[Stored data entries]
====
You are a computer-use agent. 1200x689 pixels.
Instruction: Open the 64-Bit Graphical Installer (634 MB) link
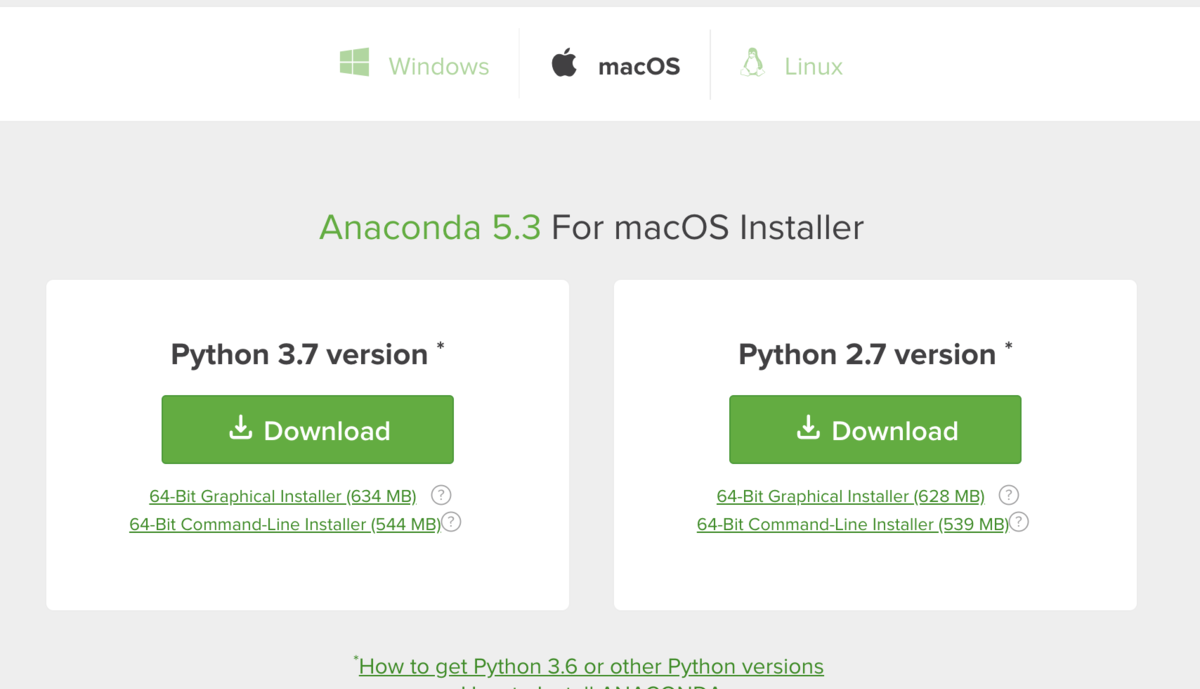coord(283,496)
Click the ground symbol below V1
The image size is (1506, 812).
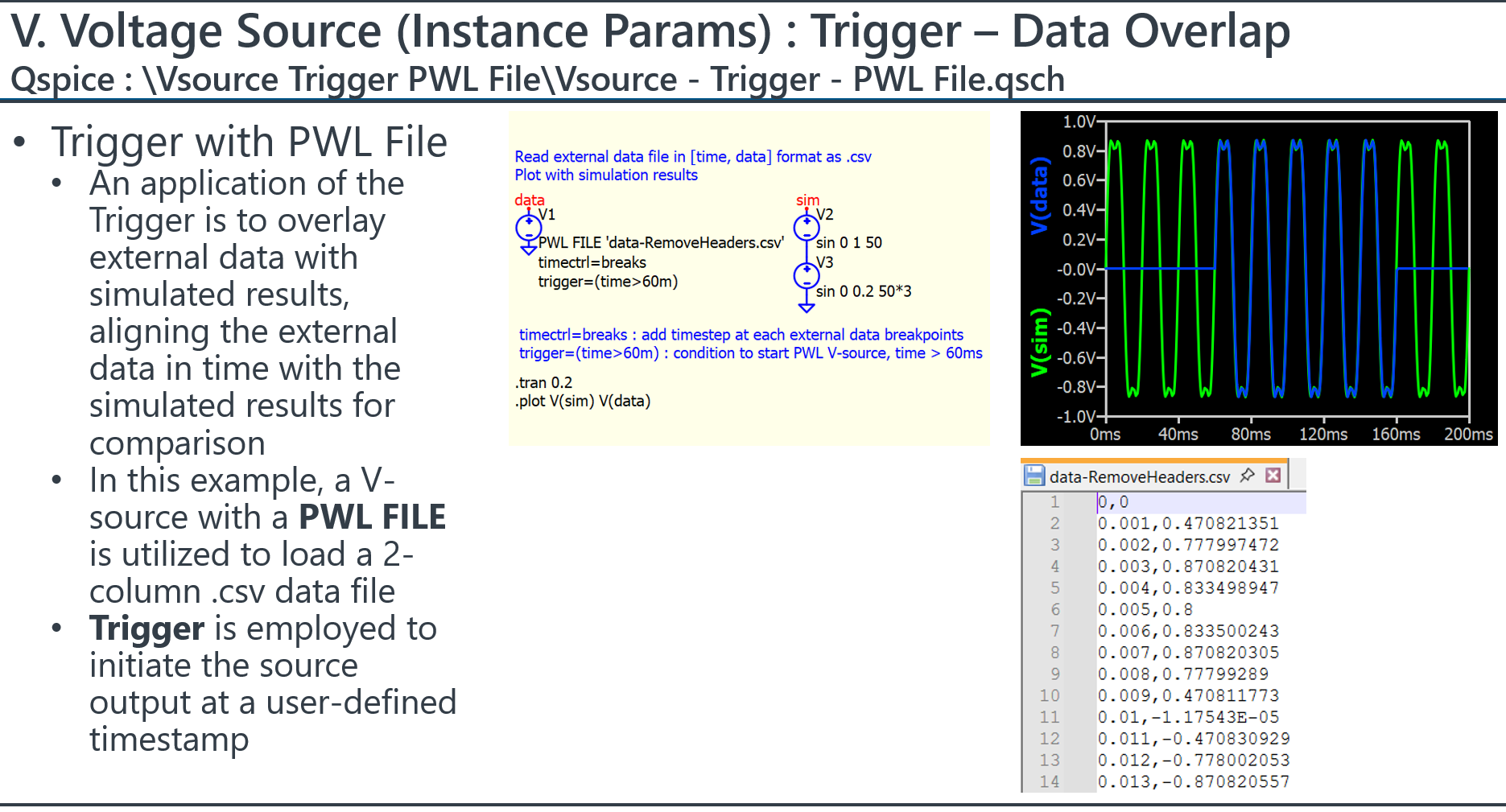pos(529,250)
====
#### [Task requirements]
The answer must be an exact copy of the records, with no images in it.

#### [Reply to the exercise]
You are a computer-use agent. 1200x689 pixels.
Instruction: Open the 64-Bit Graphical Installer (634 MB) link
coord(283,496)
Click the ground symbol below V1
The image size is (1506, 812).
pos(529,250)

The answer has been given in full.